━━━ Source information ━━━
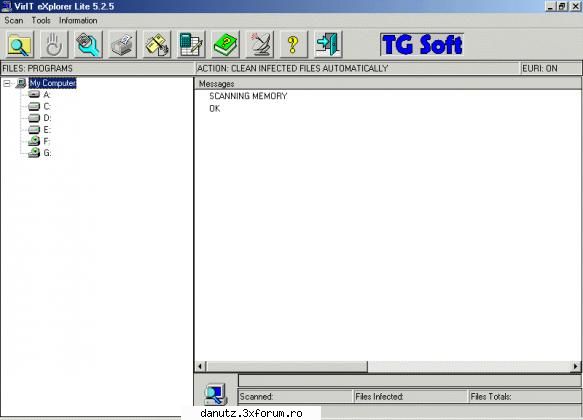Open the green help book icon
This screenshot has width=583, height=420.
[225, 45]
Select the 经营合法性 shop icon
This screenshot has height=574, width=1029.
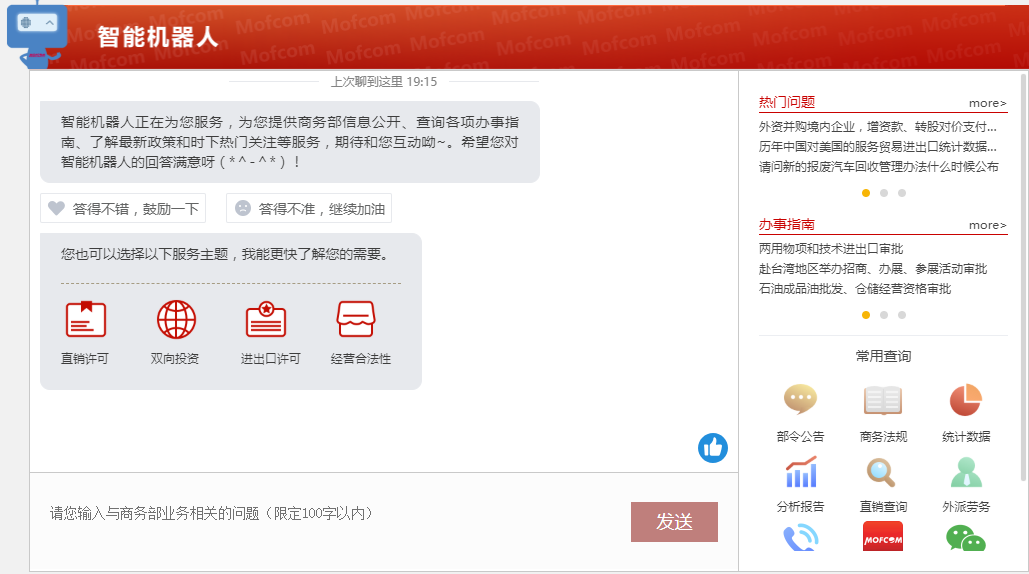pyautogui.click(x=356, y=320)
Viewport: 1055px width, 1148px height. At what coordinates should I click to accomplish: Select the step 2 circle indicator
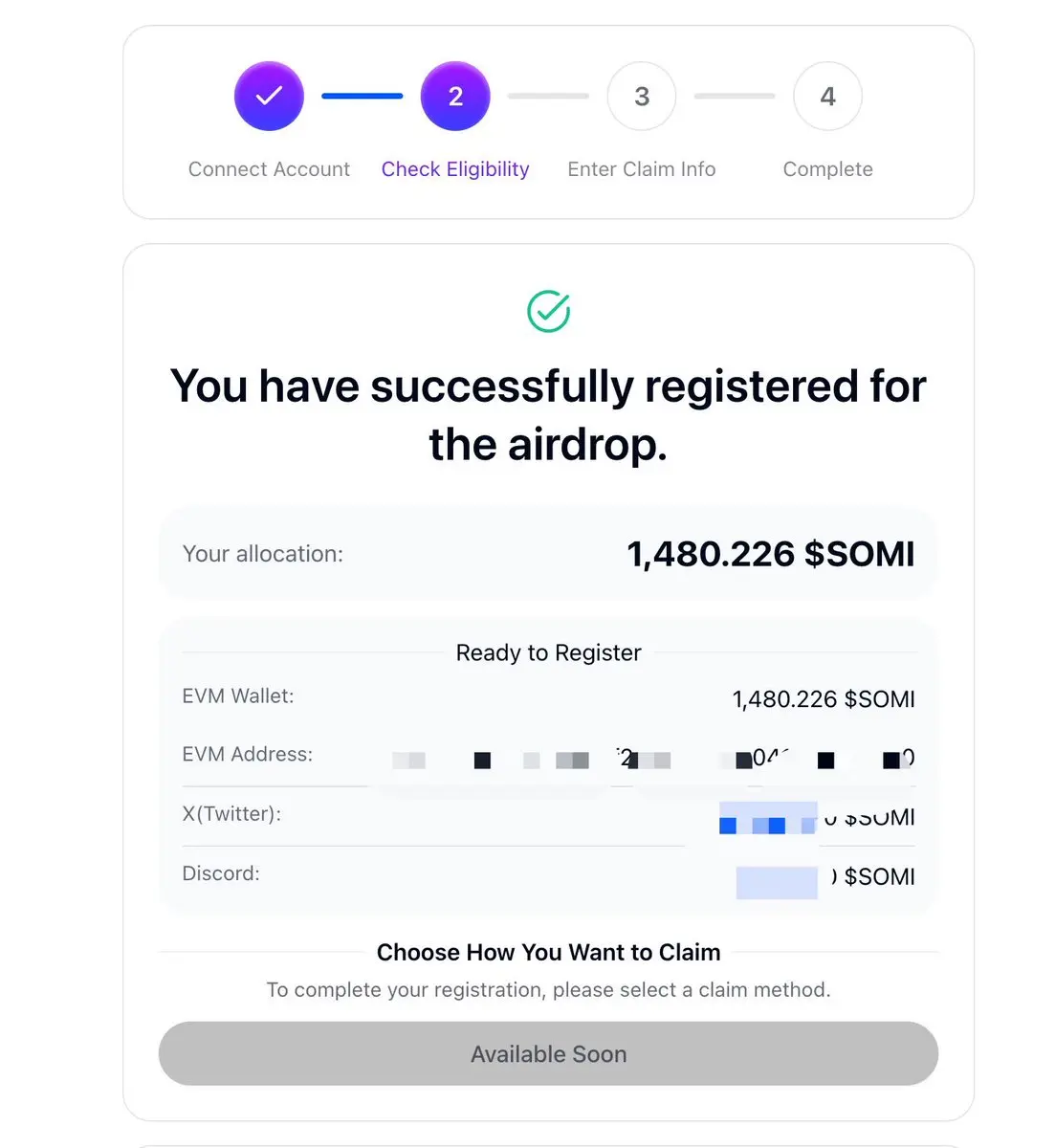coord(455,96)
━━━
**Your objective**
Write out exactly the lines that run from the one containing "Select the 经营合法性 shop icon" to the last line of the entries above, both ends kept, pictures left out.

**Solution for this problem**
Select the 经营合法性 shop icon
This screenshot has height=574, width=1029.
pyautogui.click(x=356, y=320)
Viewport: 1055px width, 1148px height. At what coordinates should I click to accomplish: Select the step 2 circle indicator
coord(455,96)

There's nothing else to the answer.